Together We Grow

This is the teaser video that I included as part of a submission to the CBC about the BC Seed Trials.

The extract opens on urban farmer Chris Thoreau ruminating on why all but one of his tomato plants have failed. “It’s a little embarrassing,” he says. Other participants in this citizen seed trial (that he is heading up) are showing off crops of healthy green seedlings. Thoreau has but one sprightly, little plant to show for his efforts.

I still think it would have been a good little film, but it was rejected. Such is life.

The teaser was never viewed by the CBC. In fact, it was password protected and never viewed by anyone. So I’ve made it public now. (Edit: I’ve posted it to my YouTube channel)

Here’s the one-pager that I included with the submission.

Together We Grow: A network of hundreds of citizen gardeners grow the same tomato seeds together to help improve British Columbia’s food security, sharing the failures and successes of the trial online.

Characters: Chris Thoreau* and Tara Bishop are co-ordinators of the Citizen Seed Trial. Now in its third year, Citizen Seed Trial is a mass-participation, seed-testing experiment that happens in the growing months between March and September. We will also show a varied selection of amateur gardeners and growers from British Columbia (and beyond) who are participating in the Citizen Seed Trial.

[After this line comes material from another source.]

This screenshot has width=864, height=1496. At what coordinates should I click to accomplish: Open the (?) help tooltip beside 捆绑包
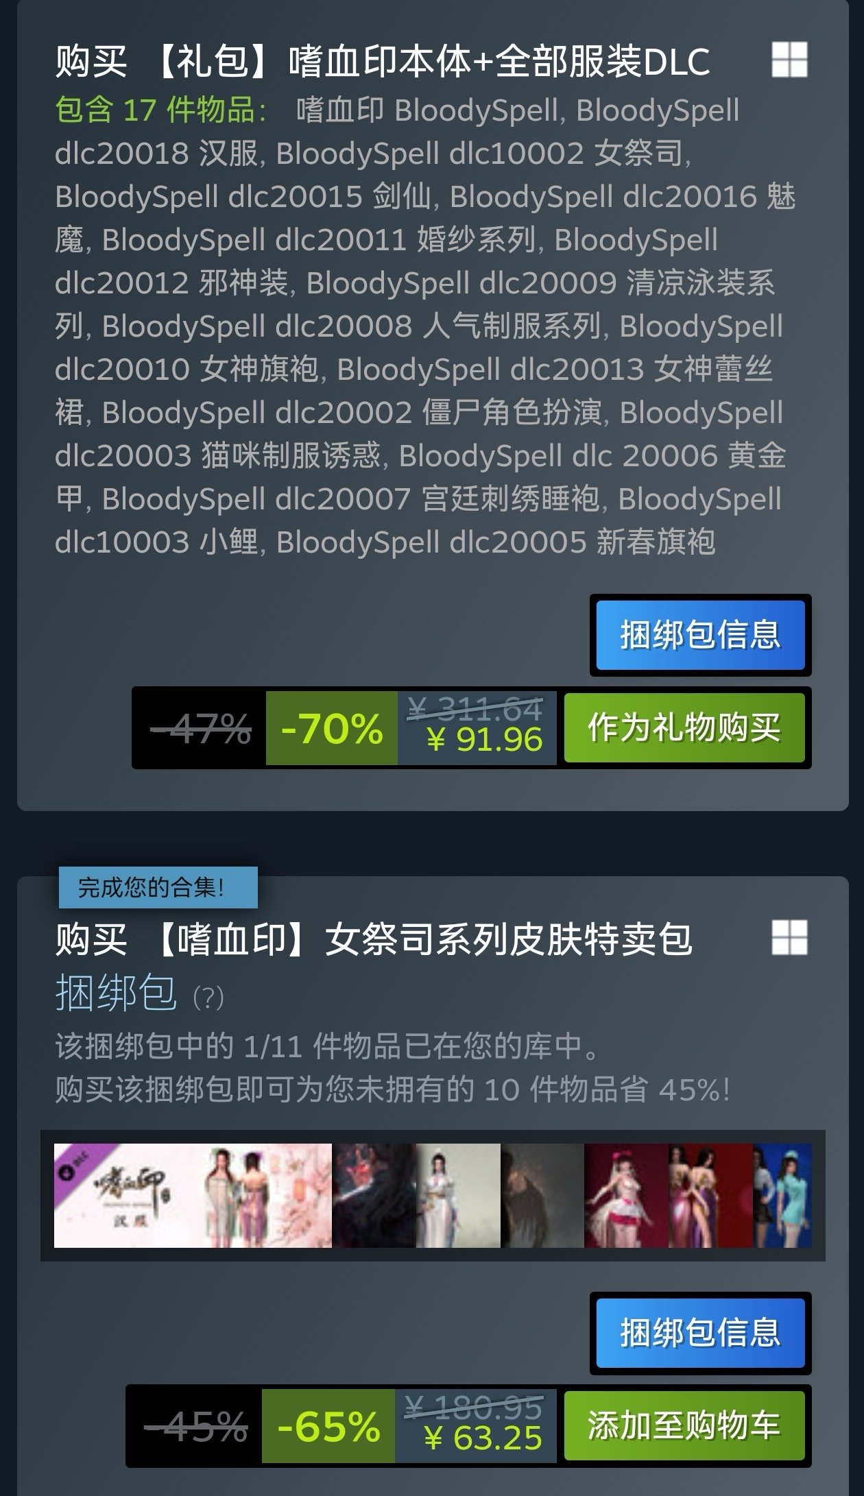click(x=208, y=998)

Story and Format: Chris Thoreau is an urban farmer based in Vancouver who heads up the Citizen Seed Trial. Thoreau initially appears in his Vancouver apartment with his solitary tomato seedling like a boy whose school project has gone awry. The jagged leafed Stupice plant looks perky and healthy for its few inches of stature. However, it is surrounded by barren pots of dirt. Only two of Thoreau’s batch of seeds have germinated. Other growers with the same seeds are posting photographs on social media showing 80%, 90% even 100% germinating success with strong, vigorous plants. It’s disappointing, especially since Thoreau is Seed Security Program Director at Farm Folk, City Folk. He has produced sprouts in flats (sunflower, radish, arugula, etc.) for local restaurants and farmers’ markets for years and become a leading light in Vancouver’s niche micro-green movement. “I don’t know what it is. I’m a little puzzled,” he says.

The citizen science project has flourished though. Seeds went out to 320 addresses across BC. A blind trial, participants are given one of three varieties of tomato – Stupice, Black Krim, and Principe Borghese. The seed for each variety is sourced from four different regions in North America. The aim is to understand which tomato seed is best suited to British Columbia. We follow the Trial to its conclusion to find out which seed wins and why. Was the seed that produced Thoreau’s perky little seedling a winner from the start?

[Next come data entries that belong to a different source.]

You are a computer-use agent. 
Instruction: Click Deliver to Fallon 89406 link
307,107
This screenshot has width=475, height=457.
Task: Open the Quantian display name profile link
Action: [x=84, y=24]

Creative treatment: The aim is get up close and personal with tomatoes through the people who grow them. Building on interviews with individual growers at home with their plants, their social media posts (over a hundred are in the Facebook group this year) and user videos, we will show the community of citizen scientists growing toward a common goal. The film will show the enthusiasm and strategic thought that goes into growing tomatoes in a cool climate and the satisfaction of growing success. There will be elements of friendly competition, as participants compare their specimens, but also the horse-race element of the blind competition as it becomes clear (or not) which tomatoes are favoured.

Lush close-ups of the growing plants will help tap growers’ almost visceral relationship with their plants. With a quirky, warm, and humourous mood, the film should be educational and fun for green-thumbed types and appealing as a human interest story to a wider audience.